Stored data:
===

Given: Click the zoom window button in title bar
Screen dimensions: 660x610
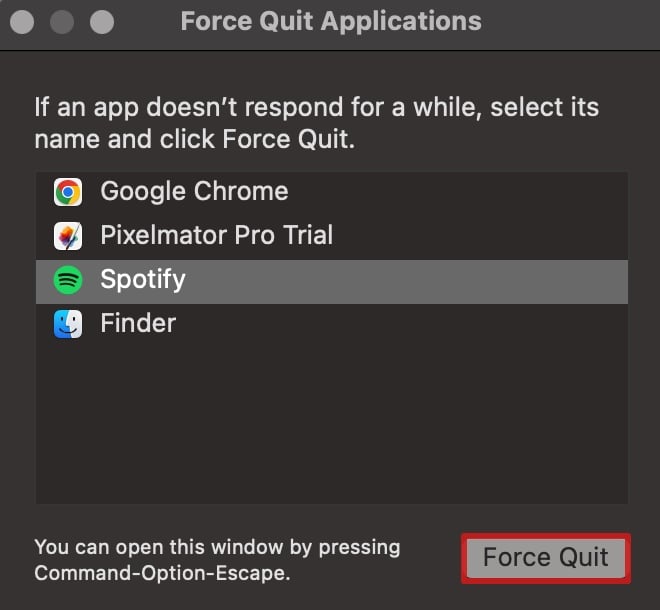Looking at the screenshot, I should point(101,22).
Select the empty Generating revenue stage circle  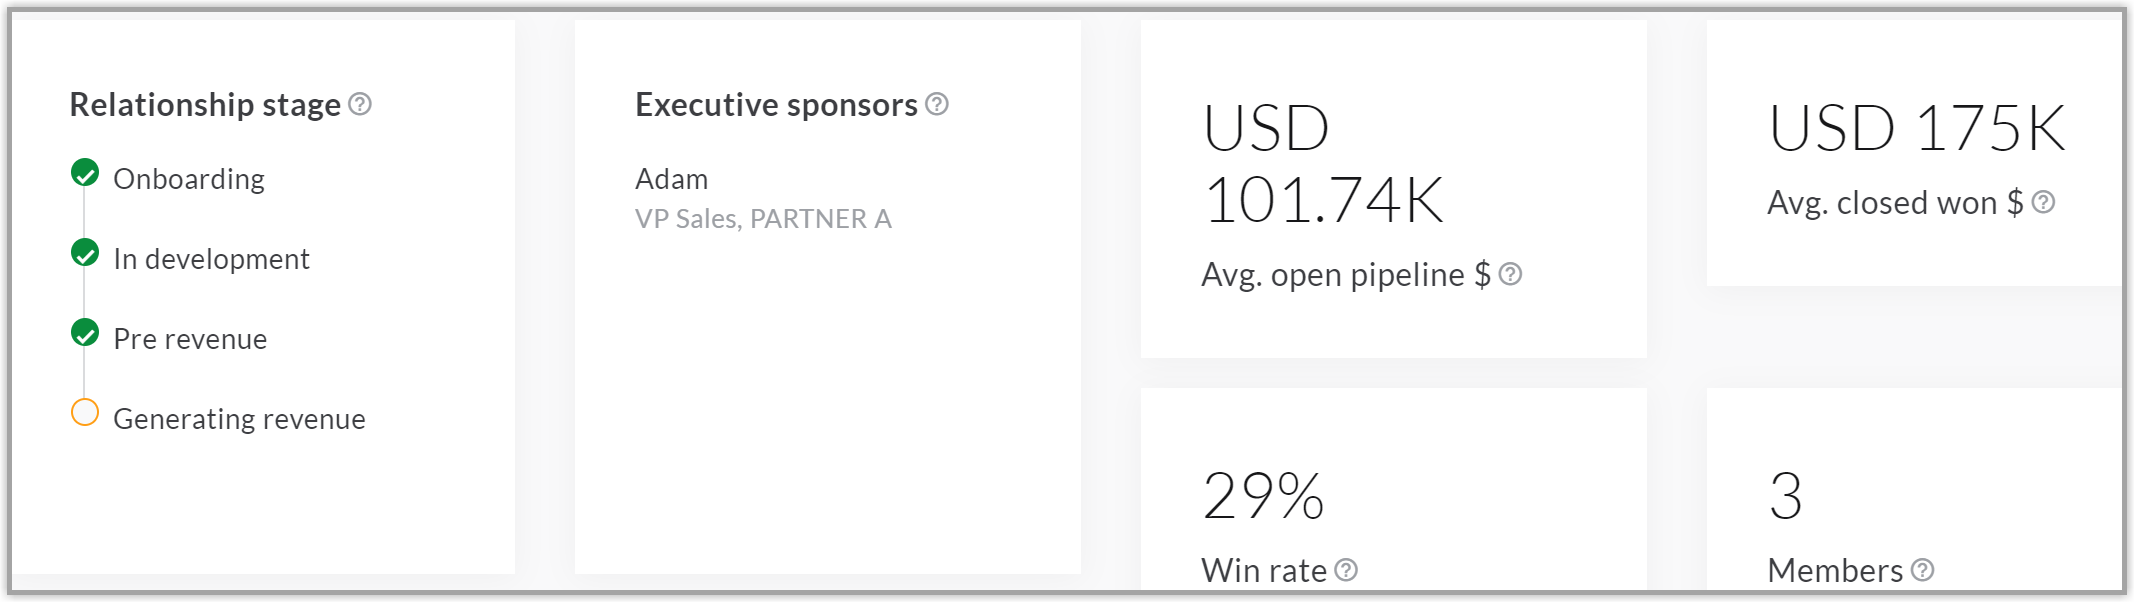point(85,412)
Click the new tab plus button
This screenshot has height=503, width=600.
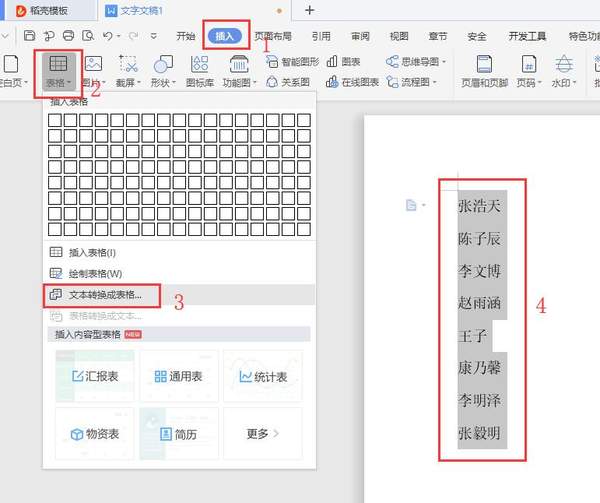[x=309, y=10]
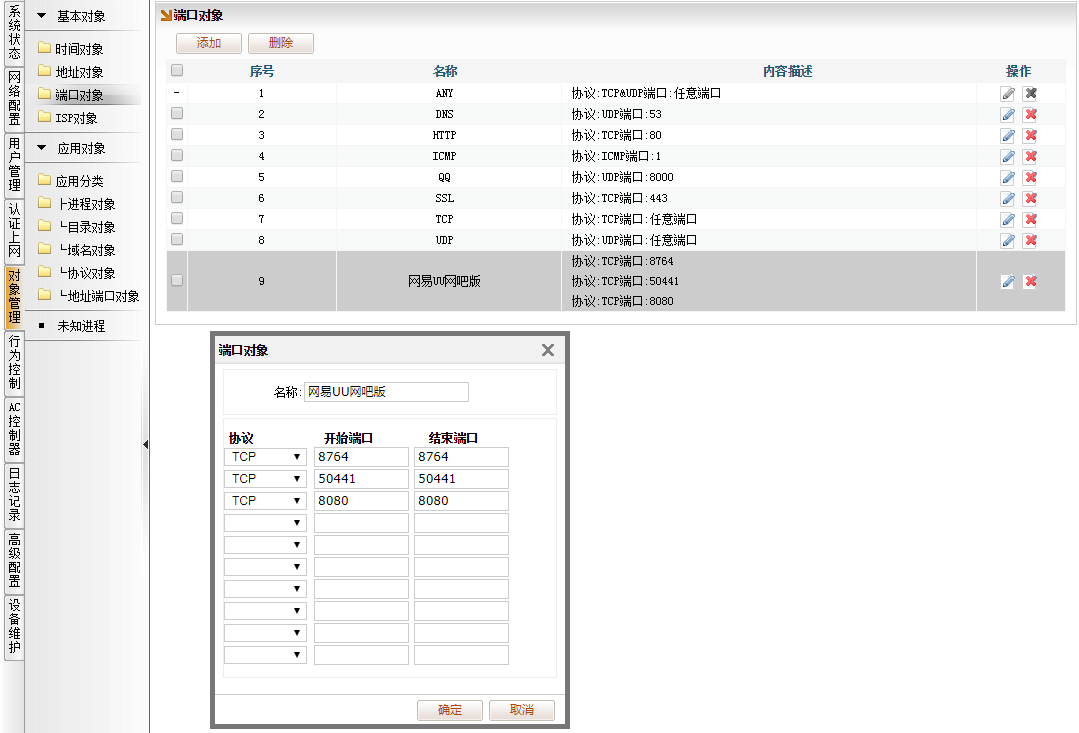Close the 端口对象 dialog with X

tap(547, 350)
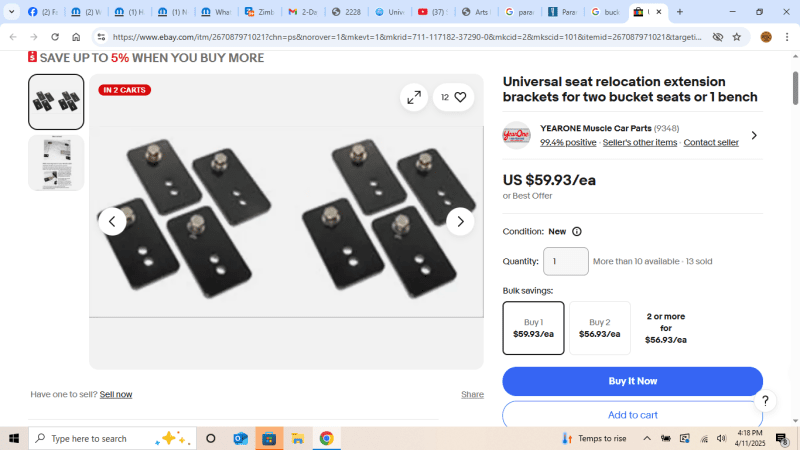Select the Buy 1 bulk savings option

click(533, 328)
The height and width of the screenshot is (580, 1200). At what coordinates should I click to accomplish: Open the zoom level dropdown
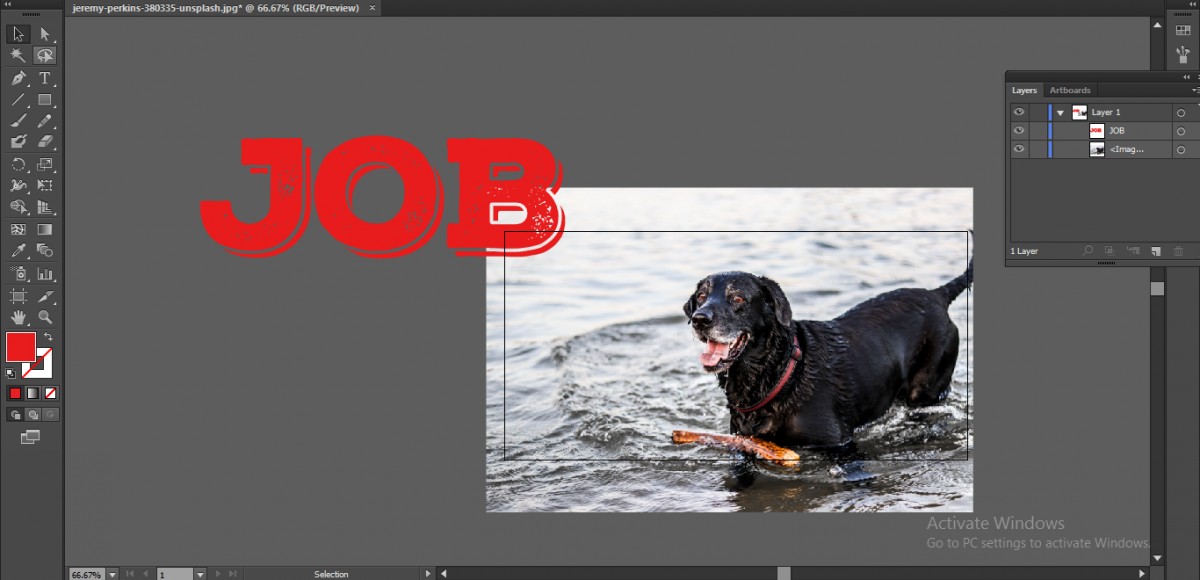(x=111, y=574)
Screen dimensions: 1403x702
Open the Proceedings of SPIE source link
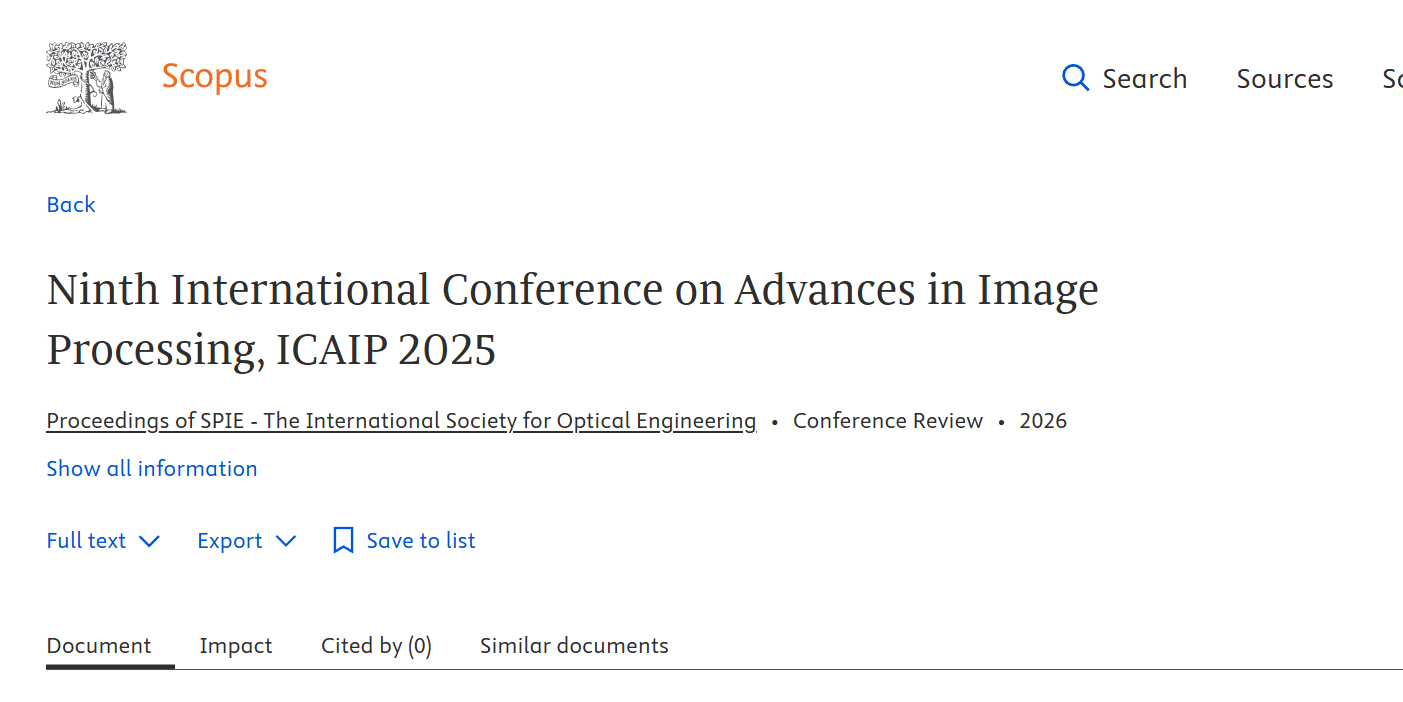[401, 421]
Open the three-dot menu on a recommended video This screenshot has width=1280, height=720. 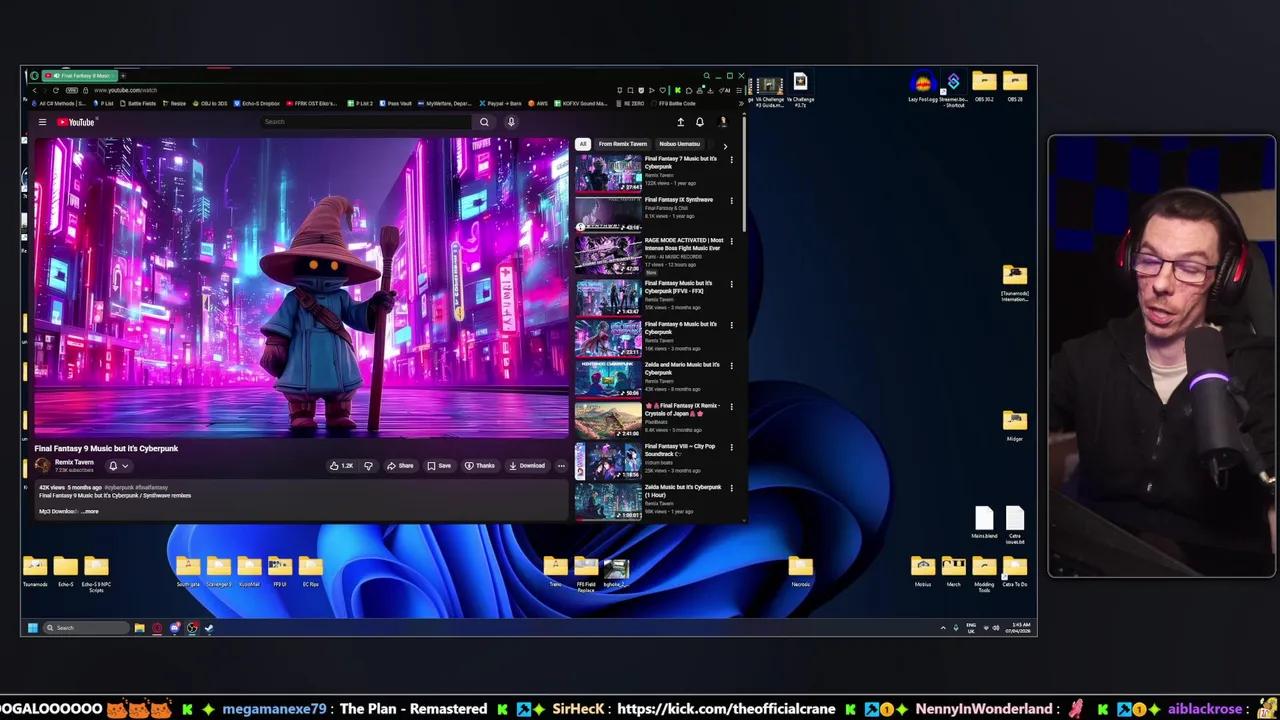pyautogui.click(x=731, y=160)
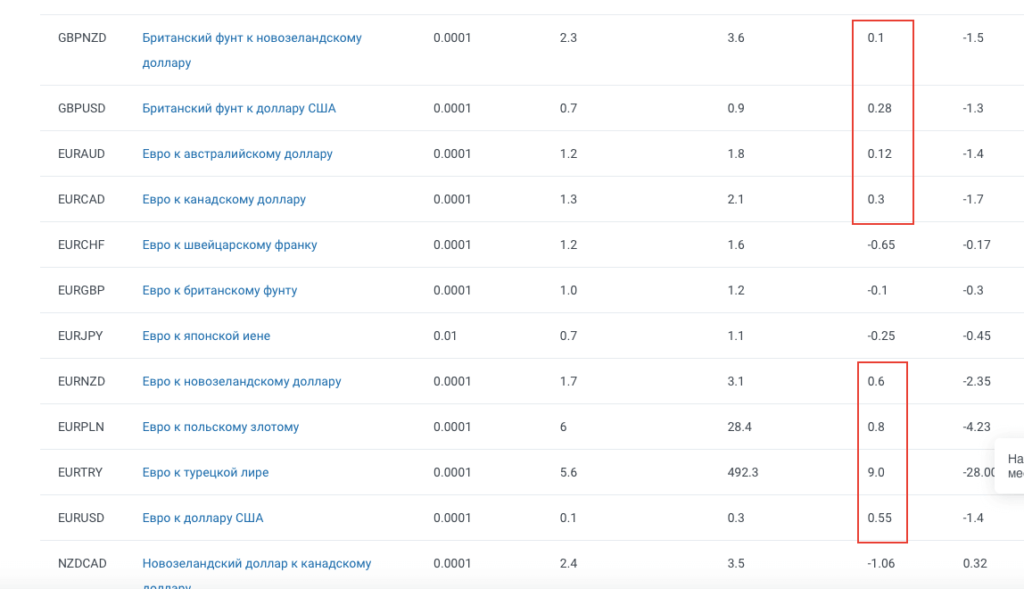Open 'Британский фунт к доллару США' link

click(239, 108)
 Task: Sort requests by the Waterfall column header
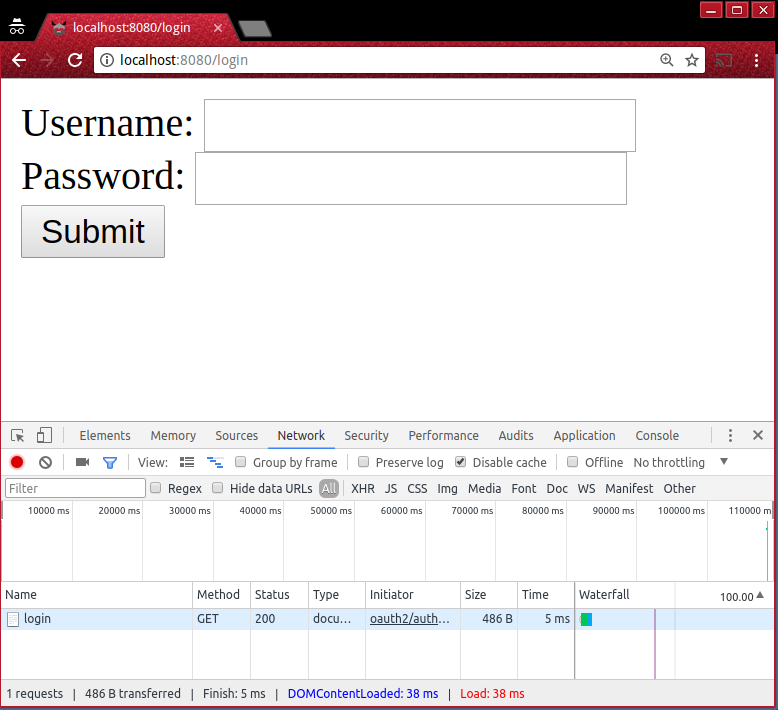click(x=625, y=595)
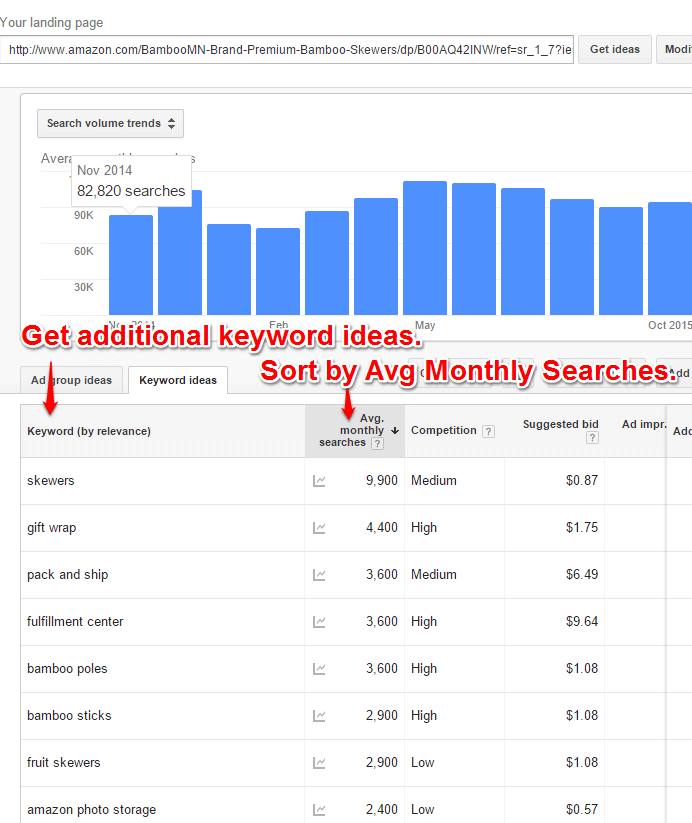The image size is (692, 823).
Task: Click trend icon for bamboo poles
Action: [x=319, y=669]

===

WHAT TO PRODUCE: Note each line above that contains "button" and copy it out.

COMPLETED TASK:
Given: Click the zoom window button in title bar
Click the new tab plus button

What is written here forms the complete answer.